Broad Clinical Trial Program on Track
Sponsor
Phase
Indication
Registration
Kazia Therapeutics
II
Glioblastoma
NCT03522298
Alliance for Clinical Trials in Oncology
II
Brain metastases
NCT03994796
Dana-Farber Cancer Institute
II
Breast cancer brain metastases
(with Herceptin)
NCT03765983
Dana-Farber Cancer Institute
II
Primary CNS lymphoma
TBD
St Jude Children’s Research Hospital
DIPG (childhood brain cancer)
NCT03696355
Memorial Sloan Kettering Cancer Center
Brain metastases
(with radiotherapy)
NCT04192981
Post-Period Events – Successful Capital Raise
On 1 October 2020, Kazia launched a one-for-three accelerated non-renounceable entitlement offer to raise approximately $25 million, before fees. The transaction was fully-underwritten by Bell Potter Securities Limited. The accelerated institutional component closed on 2 October 2020, raising approximately $16.4 million from institutional investors, representing approximately a 70% take-up. The retail component closed on 20 October 2020, raising a further $8.8 million, with approximately 32% take-up.

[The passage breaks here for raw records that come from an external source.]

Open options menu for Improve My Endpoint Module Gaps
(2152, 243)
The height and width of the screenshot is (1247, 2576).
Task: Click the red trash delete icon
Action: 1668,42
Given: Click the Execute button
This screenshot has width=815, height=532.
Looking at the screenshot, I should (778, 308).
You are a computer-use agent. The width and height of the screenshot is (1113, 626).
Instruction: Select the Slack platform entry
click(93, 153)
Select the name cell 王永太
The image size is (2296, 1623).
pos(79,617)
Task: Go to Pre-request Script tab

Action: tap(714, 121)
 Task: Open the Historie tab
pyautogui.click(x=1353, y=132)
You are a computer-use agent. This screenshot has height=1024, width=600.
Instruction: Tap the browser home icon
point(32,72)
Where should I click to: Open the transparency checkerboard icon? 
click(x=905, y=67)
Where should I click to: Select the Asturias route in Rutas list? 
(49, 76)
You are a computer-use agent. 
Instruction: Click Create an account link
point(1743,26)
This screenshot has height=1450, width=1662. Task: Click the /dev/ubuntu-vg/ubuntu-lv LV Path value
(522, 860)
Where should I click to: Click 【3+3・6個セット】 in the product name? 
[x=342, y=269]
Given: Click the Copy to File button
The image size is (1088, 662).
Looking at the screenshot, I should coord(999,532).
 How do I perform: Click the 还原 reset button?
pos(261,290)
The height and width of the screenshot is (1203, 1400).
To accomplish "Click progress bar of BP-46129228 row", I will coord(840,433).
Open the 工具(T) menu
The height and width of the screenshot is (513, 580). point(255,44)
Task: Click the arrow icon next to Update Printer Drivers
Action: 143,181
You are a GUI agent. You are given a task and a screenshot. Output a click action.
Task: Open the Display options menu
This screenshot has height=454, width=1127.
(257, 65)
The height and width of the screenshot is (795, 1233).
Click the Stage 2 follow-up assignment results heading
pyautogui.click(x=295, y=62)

This financing leaves the company well-funded to execute the GBM AGILE pivotal study.
Post-Period Events – GBM AGILE Moves into Operational Phase
On 16 October 2020, the company executed a definitive agreement with the Global Coalition for Adaptive Research (GCAR) to commence paxalisib’s participation in the GBM AGILE pivotal study in glioblastoma.
GBM AGILE is an international, multi-drug platform study, designed to expedite the approval of new medicines for glioblastoma. It is run independently of any individual company, under the leadership of some of the world’s premier experts in the field. The study is already ongoing, with thirty sites in the United States and Canada participating, and the first drug is Bayer’s Stivarga (regorafenib). Paxalisib will be the second drug to enter the study. First patient in to the paxalisib arm is expected to occur in early Q1 CY2021.
Impact of COVID-19
The company has no revisions to its prior guidance concerning COVID-19. At present, there is limited operational impact, but Kazia continues to monitor the situation closely.
Financial Update
As noted in the accompanying Appendix 4C, the company’s cash position as at 30 September 2020 was AU$ 6.5 million. The company invested AU$ 1.6 million in research and development activities during 1Q FY2021, and incurred G&A expenses of AU$ 0.6 million.
On the basis of cash at 30 September 2020 and expenditure during the quarter, the Appendix 4C reflects almost three quarters of available funding. However, immediately post-period, the company executed a fully underwritten capital raise which yielded approximately $25 million in new capital, before fees. As a consequence, the company’s operations are well-funded for the foreseeable future.
Upcoming Milestones
The key milestones for the next two quarters are as follows:-
Additional interim data from the ongoing phase II study of paxalisib in glioblastoma (November 2020 – SNO Annual Meeting)
Initial interim data from the ongoing phase I study of paxalisib in DIPG at St Jude Children’s Research Hospital (November 2020 – SNO Meeting)
Initial interim data from the ongoing phase II study in breast cancer brain metastases at Dana-Farber Cancer Institute (precise timing remains uncertain due to COVID-related disruption of conference schedules)
Top-line final data from the completed phase I study of Cantrixil in ovarian cancer
First patient in (FPI) to GBM AGILE registration study for paxalisib in glioblastoma (planned for each Q1 CY2021 in order to avoid Christmas and New Year period)
These milestones are indicative and may be subject to change.